On Mon, 26 May 2003 17:28:27 +0000 (UTC), Brett Aubrey
 wrote:

>"r norman"  wrote...
>> On Sat, 24 May 2003 17:24:44 +0000 (UTC), Brett Aubrey
>>  wrote:
>> > wrote:
>> >> I contend that due to my model, no species 'evolves'
>> >> unless they are forced to adapt to harsh changes - thus
>> >> As environmental adaptation increases:
>> >>    directional and diversifying selection decreases
>> >>    AND stabilizing selection increases.
>> >>     (and vice versa)
>> >> So I contend that the brain development in hominids
>> >> was due to the harsh environmental weather at the time:
>> >> 
>> >By way of example, I might point to (my understanding of) the
>> >giraffe's neck, tongue, etc. to permit better access to fairly
>> >poorly exploited Acacia trees;    
>> Be careful of the examples you use for evolution!  There is evidence
>> that the giraffe's neck is NOT an adaptation for feeding high
>> above the ground, but rather is the result of sexual selection.  See
>>   R.E. Simmons and L. Scheepers,
>>   "Winning by a Neck: Sexual Selection in the
>>     Evolution of the Giraffe"
>>   American Naturalist 148:771-786 (1996)

▶ **Supplied material**:
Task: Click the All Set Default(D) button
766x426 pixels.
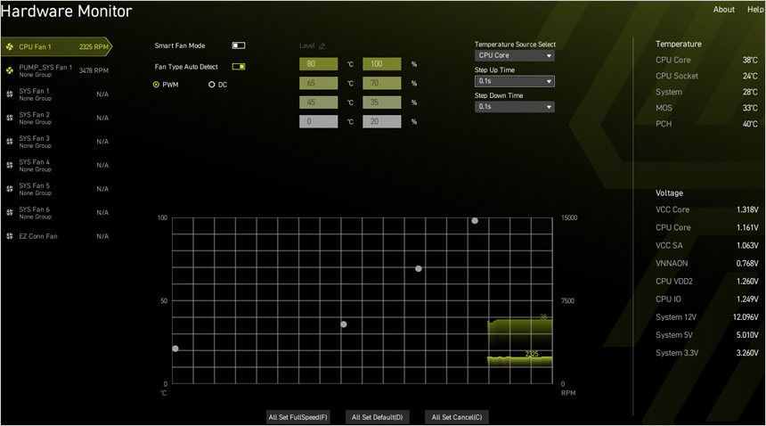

▶ **What is required**:
Continue the newsgroup discussion of the giraffe's neck and sexual selection, starting after the closing journal citation.

▶ **Reply to the task**:
>
>Thanks muchly for this, "r norman" - I'll certainly remember it in the
>future.  After perusing the Web for a while, I see this area is widely
>misunderstood as well as being somewhat controversial.  Your statement
>starts with "There is evidence that... " and many of the
sources I looked at
>varied significantly, so I still have one question:
>Is there any support for the high, unexploited tree "reason" among the
>professionals (biologists and such), or is sexual selection really the only
>main reason cited these days (i.e. there could be more than one underlying
>reason, at least in theory).
>
>TIA.  Regards, Brett.

I learned about the giraffe business from a new intro biology text,
"Biological Science" by Scott Freeman, Prentice-Hall, 2002.  From
there, it is easy to retrace the original journal publication of the
Siimmons and Scheepers' original work.

My on-line access to the journal American Naturalist, returns an image
of the text in a form that cannot be "cut and pasted" so here I will
copy some of the text (it is copyright, but this is "fair use" for
scholarly purposes!). I am omitting citations -- see the original.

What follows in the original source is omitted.